Some limitations must be considered. We measured BP three times, but some participants’ BP may be unreliable, owing to the white coat effect,a and a 24-hour BP measurement is recommended to obtain more reliable test results. However, owing to the survey set-up this was impossible. The participants rested at least five minutes before the first BP measurement, and we used the average of the second and third BP measurements. We did not include information on physical activity, which could have decreased our participants’ BP; and hunters in Greenland, who may be among those in the highest quintile of mercury, in general have a high level of physical activity. However, we did not include physical activity as a confounder in our analyses, since information on physical activity is not yet available in our study. This is a cross-sectional study and therefore any interpretation about exposure and outcome should be carefully interpreted.
Relation to other studies
Like Pedersen et al. , who studied mercury in blood and 24-hour BP among Greenlanders and Danes, we also found that DBP decreased with increasing blood mercury concentrations; however, this was only among men. This overall effect of mercury was also only present among men for quintiles of mercury (Wald test, p = 0.01). Among women we found no statistically significant lower DBP among those in the highest quintile compared with those in the lowest quintile.

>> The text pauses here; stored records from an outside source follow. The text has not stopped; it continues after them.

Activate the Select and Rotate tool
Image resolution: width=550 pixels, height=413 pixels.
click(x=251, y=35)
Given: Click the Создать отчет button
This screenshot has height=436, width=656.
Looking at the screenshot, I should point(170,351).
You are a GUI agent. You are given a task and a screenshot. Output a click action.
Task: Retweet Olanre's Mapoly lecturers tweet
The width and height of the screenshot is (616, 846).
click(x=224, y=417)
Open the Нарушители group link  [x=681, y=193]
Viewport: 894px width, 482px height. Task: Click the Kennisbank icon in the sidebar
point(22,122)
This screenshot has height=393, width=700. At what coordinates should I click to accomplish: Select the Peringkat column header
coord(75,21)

Pedersen et al.  divided blood mercury into quintiles; the lower quintile included Danes, and the other quintiles included Inuit Greenlanders (with a median blood mercury = 16.2 μg/L). However they did not stratify these analyses by sex, as we did, which may explain why we found a difference in DBP among men for quintiles of mercury but not among women, since men in our study had a higher median blood mercury concentration (22 μg/L) than the median in their study, whereas the median blood mercury concentration among women in our study was almost similar (16 μg/L). However, Pedersen et al. found no difference in BP among the three mercury quintile groups including Greenlanders, and there was no relation between blood mercury and DBP when the Danes and Greenlanders were analysed separately (multiple adjusted linear regression analysis). Our results partially agree on this; we found no differences in DBP among men in quintiles 2 and 3 vs. quintile 1, but there was a lower DBP among men in blood mercury quintiles 4–5 than in the lower quintiles. Among women we found that DBP in quintile groups 2–5 was no lower than DBP in quintile 1 (Wald, p = 0.19). Our results therefore partly support the hypothesis that the relationship between mercury and BP is non-linear.

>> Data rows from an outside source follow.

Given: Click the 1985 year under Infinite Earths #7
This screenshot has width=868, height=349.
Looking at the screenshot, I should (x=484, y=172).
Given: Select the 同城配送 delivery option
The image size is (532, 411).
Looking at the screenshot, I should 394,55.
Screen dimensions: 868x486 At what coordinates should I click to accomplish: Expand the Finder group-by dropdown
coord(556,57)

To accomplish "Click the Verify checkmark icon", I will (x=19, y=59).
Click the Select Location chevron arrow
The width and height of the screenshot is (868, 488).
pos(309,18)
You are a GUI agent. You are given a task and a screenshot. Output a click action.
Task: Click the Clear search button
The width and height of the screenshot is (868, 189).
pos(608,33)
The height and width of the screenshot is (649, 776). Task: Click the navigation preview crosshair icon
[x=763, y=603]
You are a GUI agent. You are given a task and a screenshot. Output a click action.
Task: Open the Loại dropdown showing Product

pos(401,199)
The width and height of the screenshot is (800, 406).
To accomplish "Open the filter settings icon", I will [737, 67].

The lower DBP among men in the upper quintiles of mercury might be explained by several factors; these might be, for example, a more relaxed lifestyle (approximately 55% of all men in the 4th and 5th quintile of mercury lived in villages) or a higher level of physical activity (1/3 of all men below 63 years in the 4th and 5th quintiles are hunters/fishermen) or due to residual confounding from diet.
Our results concerning a negative relation between blood mercury and DBP disagree with studies in populations that have a lower blood mercury concentration . Valera et al. found a near statistically significant positive relation between blood mercury concentration and DBP among Inuit in Nunavik . Unlike Valera, we omitted information on insulin resistance, cholesterol and triglycerides in the multivariate analyses since we found no empirical evidence suggesting that these are confounding factors. However, like Valera et al., we also included information on selenium and PUFA, which is highly recommended  since these factors may affect BP in the opposite direction of mercury.

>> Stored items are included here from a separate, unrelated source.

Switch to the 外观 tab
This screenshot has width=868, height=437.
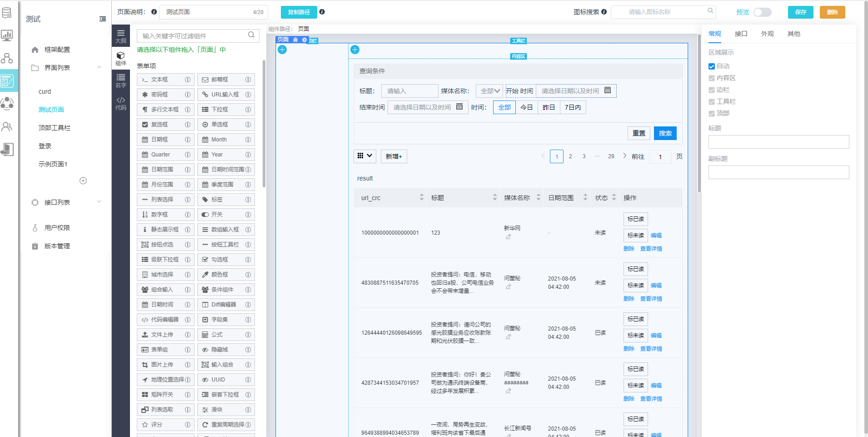coord(767,34)
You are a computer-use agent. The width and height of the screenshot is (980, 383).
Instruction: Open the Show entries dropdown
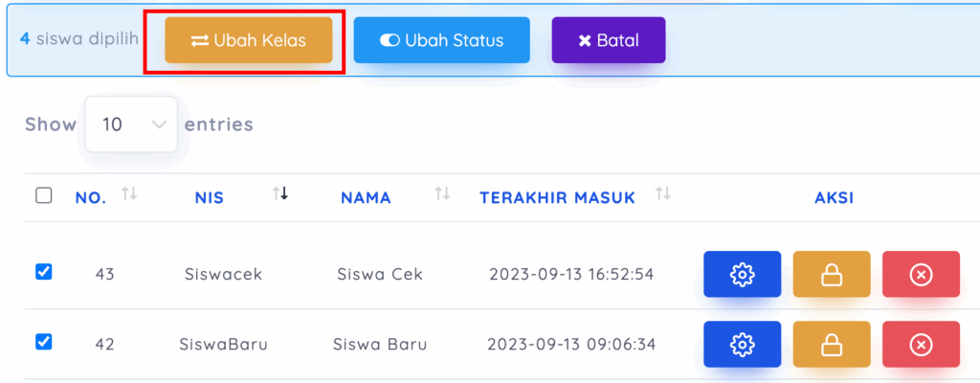pos(130,124)
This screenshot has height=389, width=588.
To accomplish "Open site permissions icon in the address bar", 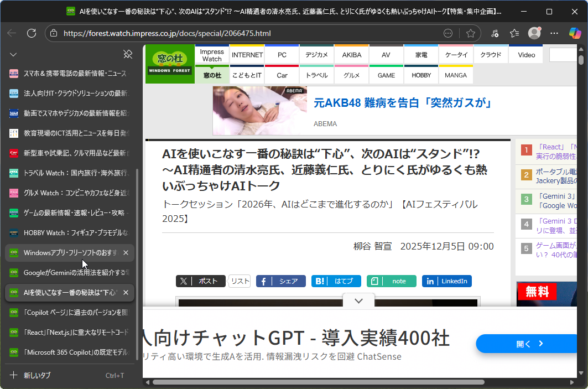I will 53,33.
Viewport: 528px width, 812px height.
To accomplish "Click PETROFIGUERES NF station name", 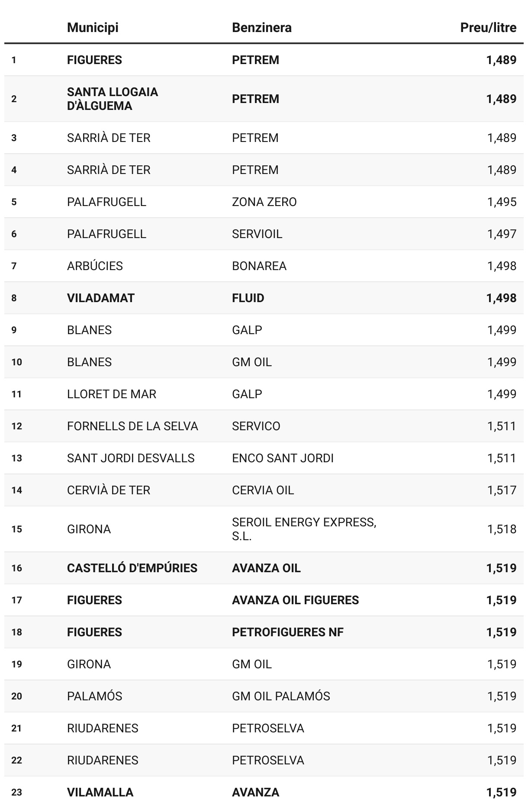I will (x=287, y=632).
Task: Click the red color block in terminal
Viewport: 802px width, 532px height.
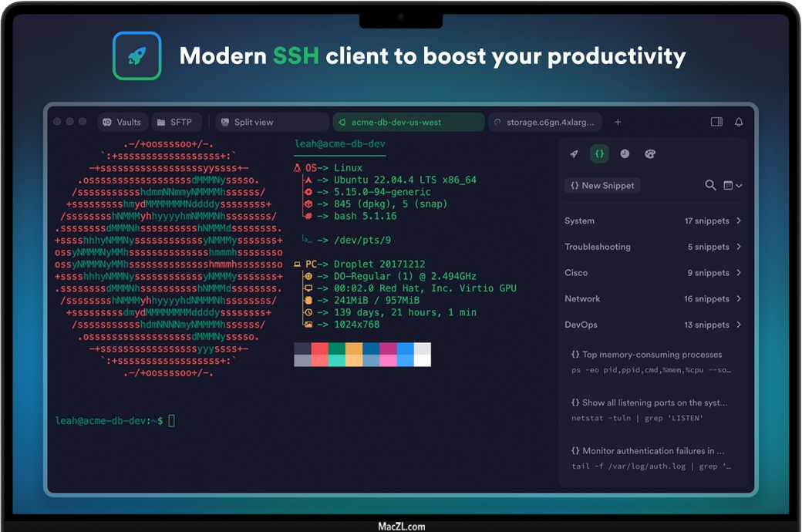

Additional analyses involving n-3 fatty acids instead of the n-3/n-6 fatty acids ratio made no substantial change to the results. However, among men the relations between blood mercury and SBP, and blood mercury and DBP, were statistically significant when n-3 fatty acids (rather than the n-3/n-6 fatty acids ratio) were included, although the estimates were almost similar. The decrease in DBP was still present when including the n-3 fatty acids instead of the n-3/n-6 fatty acids ratio (Beta = −0,04, S.E. = 0.01, p = 0.0007 vs. Beta = −0.04, S.E. = 0.01, p = 0.01), and the SBP showed a statistically significant decrease (Beta = −0.02, S.E. = 0.01, p = 0.04 vs. Beta = −0.02, S.E. = 0.01, p = 0.06) with a quadrupling of blood mercury. When we omitted the ratio of n-3/n-6 fatty acids and selenium from the analyses in Tables 2 and Table 3 there was no substantial change in the results. For example, among men the DBP still decreased in the multivariate linear regression analysis (Beta = −0.03, S.E. = 0.01, p = 0.0006) as compared to the analyses where we included the n-3/n-6 fatty acids ratio, selenium, and other confounders (Beta = −0.04, S.E. = 0.01, p = 0.001). This supports the findings by Choi ; inclusion of PUFA (n-3/n-6 in our study) and selenium influence blood pressure in the opposite direction to mercury. Some may criticise us for not having included the n-3, the n-6 and the ratio of n-3/n-6 fatty acids as confounders in the analyses since these variables all describe different patterns of diet and therefore could have been included in the models from the beginning. We chose not to do so due to the risk of multicollinearity; additional analyses confirmed multicollinearity when including both n-3, the n-6 and the ratio of n-3/n-6 fatty acids (VIF > 10 for n-3 and the ratio of n-3/n-6 fatty acids).
Choi et al. found that methylmercury exposure 7 years previously in 42 Faroese whalers was associated with increased BP. The geometric mean concentration among these whalers was, however, higher than among the male participants in our study (29.5 μg/L vs. 20.5 μg/L). As opposed to Choi et al., we did not include information on PCBs; however PCBs showed no associations with the outcome variables in their study, and PCBs only made a slight difference to the effect of mercury.
We found no systematic relation between SBP and mercury concentration; a relation was only found among men in the analysis when mercury was included as a continuous variable and when adjustments were made for age (p = 0.01). With further adjustment the p-value was 0.06. Neither did we find any relation between quintiles of mercury and SBP in the overall analyses (Wald) or in the pairwise comparisons. Valera et al. found that on inclusion of WC instead of Body Mass Index (BMI) their analysis of mercury and SBP gave a stronger relation . Including BMI instead of WC in our analyses did not change the estimates or S.E. at all – neither among men nor among women (e.g. among men the inclusion of BMI instead of WC in the analyses of the relation between mercury and SBP still gave a negative, but statistically insignificant result (Beta = −0.02, S.E. = 0.01, p = 0.05).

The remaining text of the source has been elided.